When Your Boss Is an App

It’s hard not to be apprehensive of the ways in which the least pleasant innovations of the gig economy, and the technology that enables them, could seep into ever more industries and jobs — a future in which the “Uberization of everything” doesn’t mean eliminating regular employment, just forcing it to operate in increasingly giglike ways. David Weil — who served in the Labor Department under President Obama and later as dean of the Heller School for Social Policy and Management at Brandeis University — sees the expansion of gig working as part of a larger story, one he calls “fissuring.” When corporations started offshoring manufacturing in the mid-20th century, he says, they did so in part to access cheaper labor in other countries. Soon they found ways to do something similar at home, contracting out for roles that would, in the past, have belonged to their own pool of workers. The janitors at a tech company like Apple, for example, might once have been direct employees, entitled to benefits similar to those of their peers. Now they can be employed by a cleaning service with its own labor policies — severing, or at least loosening, the legal ties between them and the company whose offices they will clean.

Weil considers companies like Uber and Lyft to be “hyper-fissured.” They minimize labor costs by categorizing all their drivers as independent — people with, in theory, other jobs and other access to benefits — and casting themselves as mere management systems that allow those workers to operate. Given their power over nearly every aspect of that work, though, many see these brands not as systems of management but of employment. “So much of the platform world, they want to have things two ways at the same time,” Weil says. “They want as much control as they possibly can of the product and the service — whatever the targets are related to product innovation, service and delivery — but they don’t want the messy problems of being an employer.”

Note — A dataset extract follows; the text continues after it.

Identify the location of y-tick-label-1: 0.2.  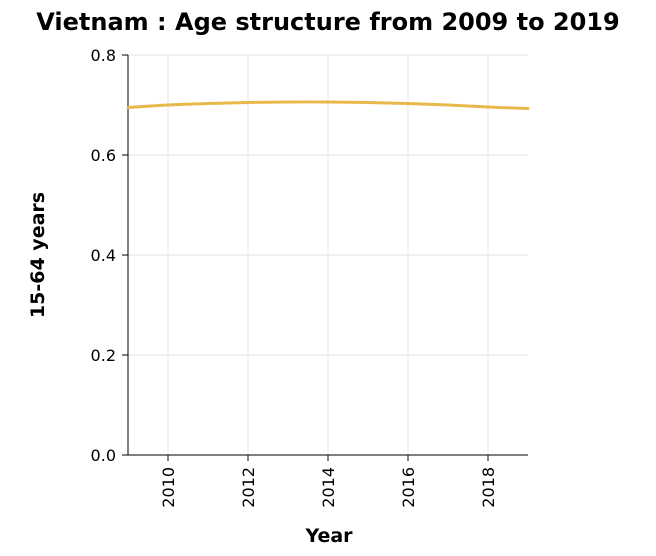
(104, 356).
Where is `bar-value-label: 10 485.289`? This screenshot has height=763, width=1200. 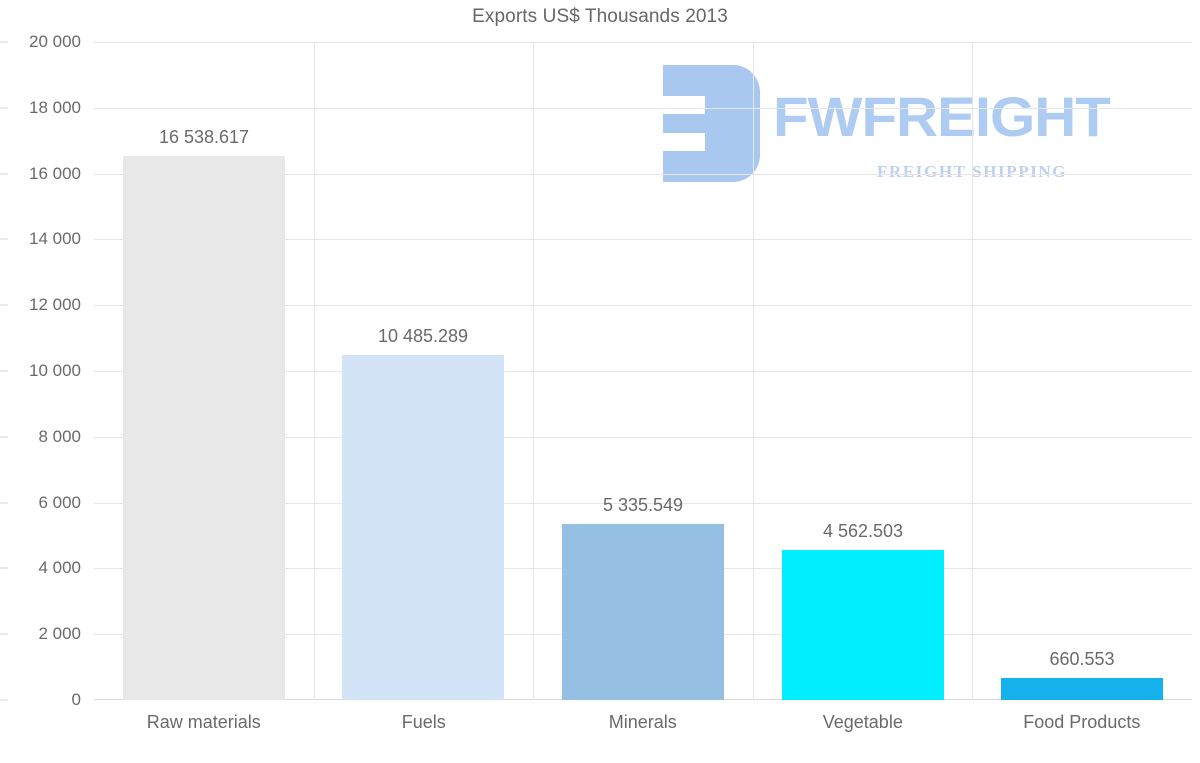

The depth of this particular fissure — the obvious way these platforms maximize control over workers while minimizing obligations to them — has sparked multiple battles over how the law should categorize laborers. In courts and in legislatures, workers and labor advocates have butted against tech companies and business interests. The latter have scored plenty of wins. In 34 states, legislation has already been adopted that specifically exempts “Transportation Network Companies” (TNCs) from some state and local labor standards. The gig-working platform Handy, which has since been purchased by Angi Inc., has backed legislation that would ensure those who found jobs on apps or platforms could more easily be considered independent workers; 10 states now have such “marketplace platform” laws on the books. And a growing, well-funded lobby for platform work, the Coalition for Workforce Innovation, has argued for a third labor classification, beyond employees and independent contractors. This category would be created simply by having workers sign a contract called a “Worker Flexibility Agreement,” in which they trade away protections like a minimum wage for the ability to take outside work — thus giving platforms, the argument goes, freedom to offer piecemeal selections of perks and benefits to entice labor.

The strongest alternative to all of this is a standard called the “ABC test,” which gained notoriety during a class-action suit against a California courier and delivery service called Dynamex Operations West. In 2004, Dynamex converted all of its drivers from full-time employees to independent contractors. After much litigation, the California Supreme Court ultimately relied on the ABC test — which sets a high bar for considering workers independent — to uphold a lower-court verdict for the plaintiffs, sparking a flurry of political action. The State Legislature passed a measure codifying the ABC test into law. In reaction, TNCs including Uber, Lyft and Instacart pushed for a state ballot measure, Proposition 22, that would place their drivers in a category of worker entitled to only limited benefits. The proposition passed in 2020, but has been hindered by legal challenges. Versions of this battle have occurred in states across the country, and even nationally. The House of Representatives has twice passed the PRO Act, a law focused on union organizing that also adopts the ABC test at a federal level; both times, in 2019 and 2021, it languished in the Senate. It was introduced a third time this February.

At the same time, the sheer variety of gig-working arrangements has continued to expand, outpacing the speed of most moves to regulate or define it. Many of the newest platforms in the field actually bill themselves as attempts to bridge the gap between flexibility and security — using the tools of gig work to solve the problems of gig work. Yong Kim, the founder of a platform called Wonolo, told me his hope is to build a new model for protecting workers. Kim came to the United States from South Korea as a teenager and has memories of walking into stores with help-wanted signs, only to be turned away — “I couldn’t get a job at a gas station,” he told me, “because of the way I looked and the way I spoke.” His platform connects workers with businesses in need of on-demand staffing. “Most of the gig-economy-based platforms, they are connecting workers with consumers,” he says. “If someone needs food delivered to their house, they use it. In our case, one side is actually businesses. There are companies like Hello Fresh and Coca-Cola that also have to think about the well-being of the workers. Can we design it in a new way and innovate around that?”